Strona 307 z 336

Re: Fakt

: 28 wrz 2017, 19:24
autor: IgaAga
Te wywiady dziennikarza Faktu są tragikomiczne.

Re: Fakt

: 29 wrz 2017, 10:33
autor: ediva
karen pisze:Ojeku jaka "szczebiotka" prowadzi te "wywiady" -jejku tak słodko przesłodko włazi w d.pę-Jastrzębska została jednak pokonana :lol3:
Brakuje tylko sukienusi, podkreślonego oka i mamy siostrę bliźniaczkę Agniesi Jastrzębskiej :flirt4:

Re: Fakt

: 30 wrz 2017, 14:23
autor: niuto
Kilka lat temu kolega z branży muzycznej powiedział mi, że Górniak łatwiej zrobić kolejny cover niż zaśpiewać starą piosenkę ze swojego repertuaru, ponieważ "swoje" piosenki, które wcześniej śpiewała nie należą do niej i może je zaśpiewać ponownie tylko po otrzymaniu zgody. Może to prawda. Nie wiem.
Musi płacić za wykonywanie "To nie ja", a za śpiewanie piosenek Mariah, Whitney czy innych to już płacić nie musi?? Skoro nagrała i wydała piosenkę jako Edyta Górniak to ma prawo ją śpiewać, tekściarze i kompozytorzy zostali już opłaceni wcześniej.
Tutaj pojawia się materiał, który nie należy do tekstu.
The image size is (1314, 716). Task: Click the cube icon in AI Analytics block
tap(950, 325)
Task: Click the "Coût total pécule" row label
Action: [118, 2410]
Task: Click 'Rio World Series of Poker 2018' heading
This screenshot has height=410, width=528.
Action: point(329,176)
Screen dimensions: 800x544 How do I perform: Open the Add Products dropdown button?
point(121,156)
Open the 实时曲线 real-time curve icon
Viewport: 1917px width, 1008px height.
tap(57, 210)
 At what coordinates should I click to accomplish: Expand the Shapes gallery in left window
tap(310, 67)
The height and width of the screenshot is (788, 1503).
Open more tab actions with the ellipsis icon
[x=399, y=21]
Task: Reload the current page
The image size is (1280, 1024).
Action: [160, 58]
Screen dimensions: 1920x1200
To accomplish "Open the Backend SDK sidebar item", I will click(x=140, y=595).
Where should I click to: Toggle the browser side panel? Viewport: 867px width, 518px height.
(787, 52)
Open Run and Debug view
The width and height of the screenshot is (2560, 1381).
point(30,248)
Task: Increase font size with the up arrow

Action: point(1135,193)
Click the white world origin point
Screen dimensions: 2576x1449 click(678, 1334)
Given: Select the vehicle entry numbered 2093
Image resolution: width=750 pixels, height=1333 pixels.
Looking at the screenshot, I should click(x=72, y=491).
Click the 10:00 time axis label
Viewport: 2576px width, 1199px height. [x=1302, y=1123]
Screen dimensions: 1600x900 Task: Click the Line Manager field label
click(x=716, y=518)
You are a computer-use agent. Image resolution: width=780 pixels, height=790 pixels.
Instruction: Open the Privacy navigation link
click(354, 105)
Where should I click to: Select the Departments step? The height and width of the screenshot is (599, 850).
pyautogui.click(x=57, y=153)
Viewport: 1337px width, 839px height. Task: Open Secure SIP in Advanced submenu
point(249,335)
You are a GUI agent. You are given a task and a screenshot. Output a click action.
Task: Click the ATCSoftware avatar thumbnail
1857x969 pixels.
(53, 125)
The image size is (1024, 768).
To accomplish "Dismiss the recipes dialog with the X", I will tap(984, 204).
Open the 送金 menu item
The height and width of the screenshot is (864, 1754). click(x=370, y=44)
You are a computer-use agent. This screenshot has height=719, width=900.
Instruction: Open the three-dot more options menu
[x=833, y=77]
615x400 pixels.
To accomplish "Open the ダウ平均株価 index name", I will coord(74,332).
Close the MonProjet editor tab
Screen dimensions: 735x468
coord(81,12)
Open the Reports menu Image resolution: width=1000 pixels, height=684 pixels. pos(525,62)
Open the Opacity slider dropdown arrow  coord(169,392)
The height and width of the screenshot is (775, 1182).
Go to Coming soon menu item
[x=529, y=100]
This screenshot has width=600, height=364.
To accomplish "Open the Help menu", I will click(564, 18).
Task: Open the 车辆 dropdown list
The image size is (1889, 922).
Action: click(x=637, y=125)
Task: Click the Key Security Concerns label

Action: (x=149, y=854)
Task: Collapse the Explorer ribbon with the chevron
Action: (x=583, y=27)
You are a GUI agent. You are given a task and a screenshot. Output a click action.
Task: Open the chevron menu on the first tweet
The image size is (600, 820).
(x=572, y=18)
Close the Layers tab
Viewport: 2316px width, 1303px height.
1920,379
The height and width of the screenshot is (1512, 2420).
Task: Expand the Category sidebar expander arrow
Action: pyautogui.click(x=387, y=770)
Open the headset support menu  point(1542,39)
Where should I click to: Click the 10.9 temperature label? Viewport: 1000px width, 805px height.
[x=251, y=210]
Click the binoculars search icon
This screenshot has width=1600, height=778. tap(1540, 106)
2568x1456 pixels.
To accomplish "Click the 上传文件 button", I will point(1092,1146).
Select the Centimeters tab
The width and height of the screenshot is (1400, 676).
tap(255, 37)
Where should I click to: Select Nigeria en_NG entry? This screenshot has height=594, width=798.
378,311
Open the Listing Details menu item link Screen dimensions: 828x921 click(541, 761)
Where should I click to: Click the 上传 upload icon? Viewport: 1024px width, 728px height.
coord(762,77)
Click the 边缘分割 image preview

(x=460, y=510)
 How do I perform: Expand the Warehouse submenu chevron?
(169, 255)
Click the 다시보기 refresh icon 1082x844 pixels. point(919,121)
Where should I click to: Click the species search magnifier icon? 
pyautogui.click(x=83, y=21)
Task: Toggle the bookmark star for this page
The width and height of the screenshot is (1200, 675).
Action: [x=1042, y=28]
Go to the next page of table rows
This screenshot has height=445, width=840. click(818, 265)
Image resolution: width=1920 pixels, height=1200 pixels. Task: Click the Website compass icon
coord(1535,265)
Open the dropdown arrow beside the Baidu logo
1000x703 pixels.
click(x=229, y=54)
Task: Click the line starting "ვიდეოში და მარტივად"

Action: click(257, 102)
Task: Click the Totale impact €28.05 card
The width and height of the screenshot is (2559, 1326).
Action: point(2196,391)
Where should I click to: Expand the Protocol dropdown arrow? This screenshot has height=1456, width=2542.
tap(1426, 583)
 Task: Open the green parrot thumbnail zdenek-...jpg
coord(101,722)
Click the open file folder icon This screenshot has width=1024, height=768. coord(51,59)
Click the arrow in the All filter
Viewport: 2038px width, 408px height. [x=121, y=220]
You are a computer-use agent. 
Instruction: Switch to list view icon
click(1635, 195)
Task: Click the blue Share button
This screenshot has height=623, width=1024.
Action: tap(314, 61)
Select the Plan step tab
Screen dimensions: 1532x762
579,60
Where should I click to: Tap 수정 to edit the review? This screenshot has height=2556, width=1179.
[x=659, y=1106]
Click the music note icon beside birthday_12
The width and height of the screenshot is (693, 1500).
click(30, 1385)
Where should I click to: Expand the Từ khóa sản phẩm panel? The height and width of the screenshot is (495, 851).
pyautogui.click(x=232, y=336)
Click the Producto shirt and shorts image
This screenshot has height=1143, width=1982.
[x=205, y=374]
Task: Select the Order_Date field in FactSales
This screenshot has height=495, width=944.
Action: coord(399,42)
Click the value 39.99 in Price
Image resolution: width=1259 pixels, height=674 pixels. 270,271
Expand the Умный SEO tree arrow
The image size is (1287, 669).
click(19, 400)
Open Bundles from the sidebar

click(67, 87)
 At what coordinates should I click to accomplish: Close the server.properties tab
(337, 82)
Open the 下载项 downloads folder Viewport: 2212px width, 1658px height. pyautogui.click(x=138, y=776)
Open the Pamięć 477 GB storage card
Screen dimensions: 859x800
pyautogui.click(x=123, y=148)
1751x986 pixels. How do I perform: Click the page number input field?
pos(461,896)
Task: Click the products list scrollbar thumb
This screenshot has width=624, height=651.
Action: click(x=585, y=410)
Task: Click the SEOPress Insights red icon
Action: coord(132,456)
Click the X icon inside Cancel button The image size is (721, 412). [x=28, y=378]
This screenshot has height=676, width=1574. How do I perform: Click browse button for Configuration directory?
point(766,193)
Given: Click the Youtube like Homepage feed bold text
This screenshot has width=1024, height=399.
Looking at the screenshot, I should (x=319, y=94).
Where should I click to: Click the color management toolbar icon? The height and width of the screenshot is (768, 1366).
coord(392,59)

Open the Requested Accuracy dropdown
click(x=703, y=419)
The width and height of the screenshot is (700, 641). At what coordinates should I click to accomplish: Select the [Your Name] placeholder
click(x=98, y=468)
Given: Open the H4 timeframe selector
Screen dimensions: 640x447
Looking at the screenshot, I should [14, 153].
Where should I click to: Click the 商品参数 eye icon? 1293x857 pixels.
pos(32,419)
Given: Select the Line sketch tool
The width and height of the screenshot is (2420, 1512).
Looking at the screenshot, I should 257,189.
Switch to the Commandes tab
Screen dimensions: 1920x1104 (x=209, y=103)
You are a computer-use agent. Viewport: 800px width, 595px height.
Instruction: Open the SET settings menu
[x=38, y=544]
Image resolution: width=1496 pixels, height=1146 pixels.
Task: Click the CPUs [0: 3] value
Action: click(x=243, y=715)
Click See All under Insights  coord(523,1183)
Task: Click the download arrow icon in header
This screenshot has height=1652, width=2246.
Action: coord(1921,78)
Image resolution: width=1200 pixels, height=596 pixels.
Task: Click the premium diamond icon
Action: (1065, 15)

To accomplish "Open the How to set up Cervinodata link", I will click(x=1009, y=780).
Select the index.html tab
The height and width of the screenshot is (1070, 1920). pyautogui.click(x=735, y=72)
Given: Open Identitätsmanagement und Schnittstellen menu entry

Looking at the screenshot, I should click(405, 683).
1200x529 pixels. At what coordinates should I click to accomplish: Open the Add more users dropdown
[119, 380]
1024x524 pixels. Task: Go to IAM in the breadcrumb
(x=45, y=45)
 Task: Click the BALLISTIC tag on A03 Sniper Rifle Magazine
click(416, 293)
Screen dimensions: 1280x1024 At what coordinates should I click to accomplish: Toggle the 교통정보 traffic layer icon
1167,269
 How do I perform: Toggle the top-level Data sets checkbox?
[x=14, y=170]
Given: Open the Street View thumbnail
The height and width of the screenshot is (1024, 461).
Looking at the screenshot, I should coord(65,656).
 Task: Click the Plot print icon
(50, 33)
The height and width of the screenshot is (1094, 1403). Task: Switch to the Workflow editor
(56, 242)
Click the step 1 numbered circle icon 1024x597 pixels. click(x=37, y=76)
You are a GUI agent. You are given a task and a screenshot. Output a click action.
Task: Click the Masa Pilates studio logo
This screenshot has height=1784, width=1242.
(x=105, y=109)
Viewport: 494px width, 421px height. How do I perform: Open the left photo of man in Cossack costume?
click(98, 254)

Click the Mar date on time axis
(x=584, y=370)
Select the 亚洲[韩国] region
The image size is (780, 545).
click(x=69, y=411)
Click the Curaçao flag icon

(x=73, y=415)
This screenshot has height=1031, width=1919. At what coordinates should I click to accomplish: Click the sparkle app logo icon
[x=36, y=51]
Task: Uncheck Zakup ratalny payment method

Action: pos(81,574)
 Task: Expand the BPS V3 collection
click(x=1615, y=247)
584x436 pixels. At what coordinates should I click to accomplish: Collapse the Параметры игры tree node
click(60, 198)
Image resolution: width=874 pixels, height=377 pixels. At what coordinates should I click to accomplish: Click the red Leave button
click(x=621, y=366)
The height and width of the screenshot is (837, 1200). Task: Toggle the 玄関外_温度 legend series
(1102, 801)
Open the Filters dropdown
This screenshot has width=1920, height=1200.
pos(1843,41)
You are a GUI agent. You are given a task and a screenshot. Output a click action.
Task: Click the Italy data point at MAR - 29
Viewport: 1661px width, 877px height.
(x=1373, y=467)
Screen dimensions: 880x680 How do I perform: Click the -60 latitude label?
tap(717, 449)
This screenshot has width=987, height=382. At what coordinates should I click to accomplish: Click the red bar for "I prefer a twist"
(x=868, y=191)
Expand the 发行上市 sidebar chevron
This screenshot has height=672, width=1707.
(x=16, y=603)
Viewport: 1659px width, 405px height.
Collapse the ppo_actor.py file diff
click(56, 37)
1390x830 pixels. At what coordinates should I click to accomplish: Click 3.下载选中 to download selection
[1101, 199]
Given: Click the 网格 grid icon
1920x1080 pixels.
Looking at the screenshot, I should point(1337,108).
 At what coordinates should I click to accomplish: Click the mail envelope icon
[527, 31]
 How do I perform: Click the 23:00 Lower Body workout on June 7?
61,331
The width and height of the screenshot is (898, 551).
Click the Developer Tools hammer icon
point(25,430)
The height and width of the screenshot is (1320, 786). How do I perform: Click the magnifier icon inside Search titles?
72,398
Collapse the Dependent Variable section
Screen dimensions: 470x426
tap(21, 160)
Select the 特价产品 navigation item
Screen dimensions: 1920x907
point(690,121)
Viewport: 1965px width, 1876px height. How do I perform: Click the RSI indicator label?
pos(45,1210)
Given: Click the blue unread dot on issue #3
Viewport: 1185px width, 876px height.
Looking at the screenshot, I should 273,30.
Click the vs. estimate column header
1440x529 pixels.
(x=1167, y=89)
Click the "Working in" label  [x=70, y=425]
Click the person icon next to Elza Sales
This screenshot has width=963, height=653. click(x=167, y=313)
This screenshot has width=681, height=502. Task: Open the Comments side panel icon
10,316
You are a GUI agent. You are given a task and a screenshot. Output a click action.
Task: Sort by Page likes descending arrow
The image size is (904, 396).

Ale tak jak rav zauważył największe tantiemy za odtwarzanie piosenek dostaje kompozytor, a nie Edyta.

Re: Fakt

: 30 wrz 2017, 20:10
autor: Flux
Jakby nasza Edytka miała płacić za wykonywanie jakichkolwiek piosenek, choćby symboliczny grosz, przestałaby śpiewać w ogóle :PP

Re: Fakt

: 02 paź 2017, 20:42
autor: vanity
niuto pisze: Skoro nagrała i wydała piosenkę jako Edyta Górniak to ma prawo ją śpiewać, tekściarze i kompozytorzy zostali już opłaceni wcześniej. Ale tak jak rav zauważył największe tantiemy za odtwarzanie piosenek dostaje kompozytor, a nie Edyta.
Za publiczne wykonanie (jakiejkolwiek) piosenki należy odprowadzić tantiemy. Tantiemy te trafiają do twórców i właścicieli praw do piosenki. Nie trzeba pytać nikogo o zgodę na jej wykonanie. Ale jeśli chce się umieścić piosenkę na płycie, w reklamie, czy filmie, taką zgodę trzeba uzyskać.

Re: Fakt

: 02 paź 2017, 21:36
autor: ray
Na stronie "Faktu" pojawiła się kolejna część wywiadu z Edytą.
Edyta Górniak daje prztyczek w nos... Steczkowskiej!:
http://www.fakt.pl/kobieta/plotki/edyta ... ej/0lhltft

Głupi jest ten fragment jak jasna cholera. Jeśli faktycznie Edycie źle się pracowało z Justyną na planie "Voice'a", to niech powie otwarcie, o co chodzi, zamiast formułować jakieś enigmatyczne zarzuty odnośnie do Jusi. Jeżeli Górniak myśli, że dzięki tego typu wywiadom będzie bardziej lubiana i lepiej postrzegana, to niech sobie tak myśli. Kto jej broni? ;-)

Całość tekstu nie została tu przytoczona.